The Gulf conflict has pushed oil prices higher after Iran closed the Strait of Hormuz, disrupting global energy shipments. Higher energy costs feed into broader inflation measures, reducing the likelihood that the Federal Reserve will cut interest rates in the near term. Gold, which offers no yield, typically loses appeal when real rates stay elevated.
The broader market has also felt the impact, with technology stocks skidding and bond yields rising as the Gulf conflict sent oil surging, according to market reports. The inverse correlation between oil and gold has strengthened during the current conflict, the analysts noted. When oil prices rise, they increase production costs across the economy, feeding into core inflation readings that the Fed monitors for policy decisions.
The metal faces continued selling pressure if oil remains elevated, the analysts said. Gold had breached $4,000 per ounce during the recent commodity rally, according to market reports, but the oil-driven inflation narrative now threatens to cap further gains.
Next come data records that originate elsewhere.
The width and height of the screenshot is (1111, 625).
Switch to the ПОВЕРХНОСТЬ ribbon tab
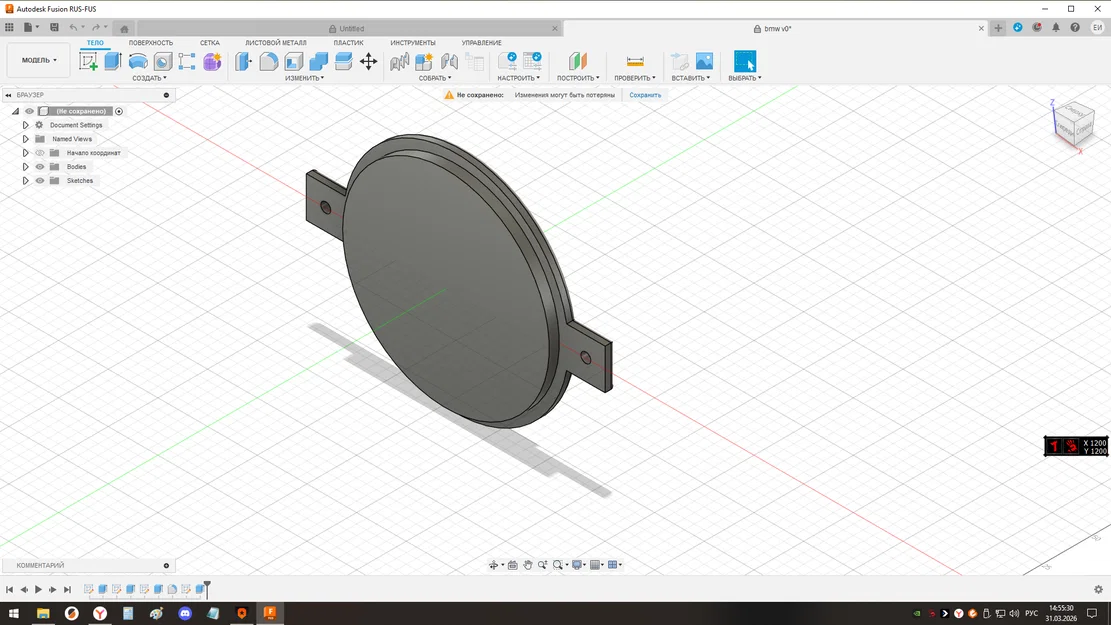coord(151,42)
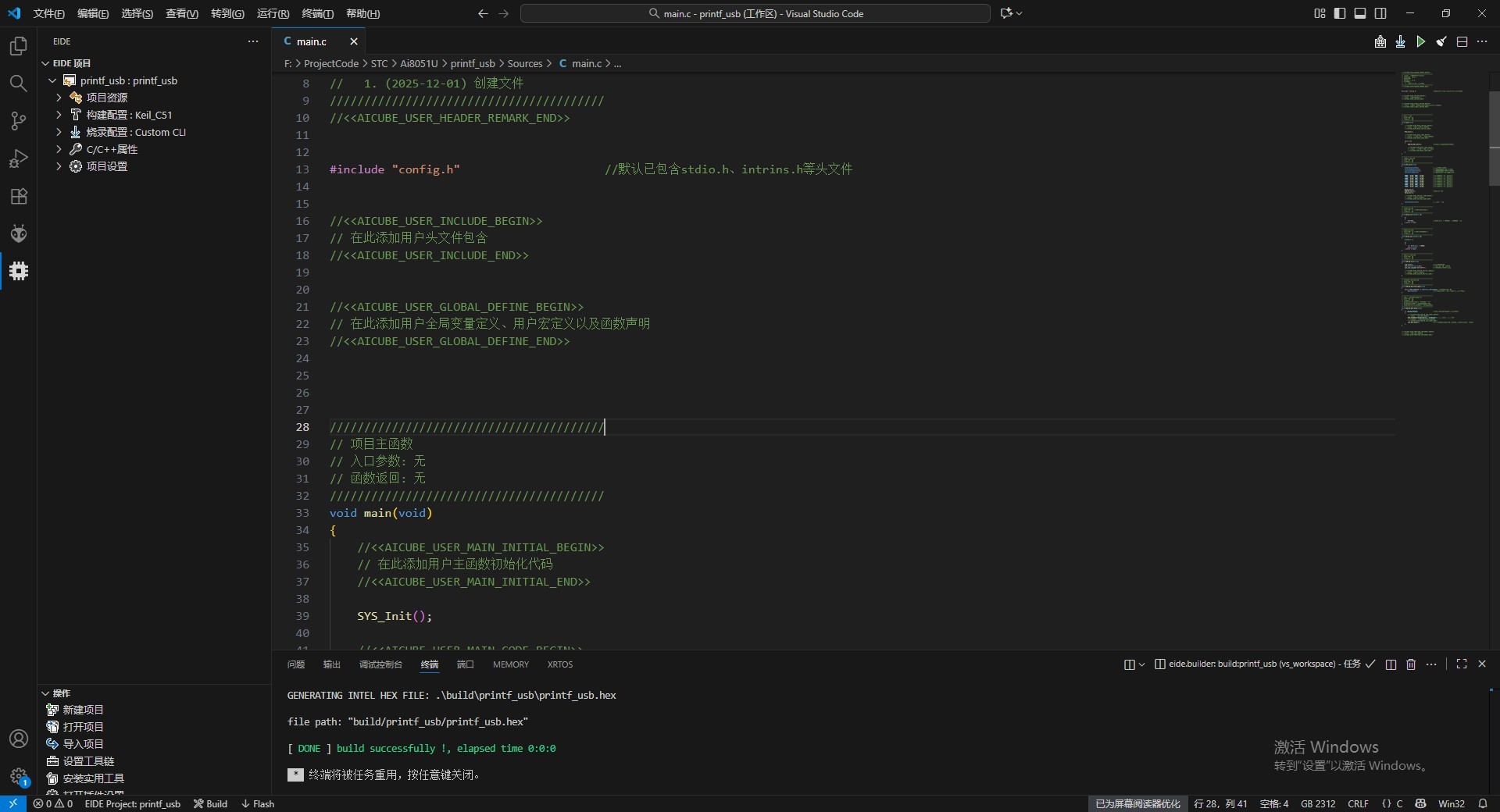This screenshot has width=1500, height=812.
Task: Open the EIDE chip icon in activity bar
Action: [19, 271]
The commodity has benefited from strong central bank buying and geopolitical uncertainty in recent years, but the shift in the inflation outlook presents a new headwind. For gold to resume its uptrend, oil prices would need to stabilize and the Fed would need to signal a clearer path toward rate cuts, the analysts said.
This article is for informational purposes only and does not constitute investment advice.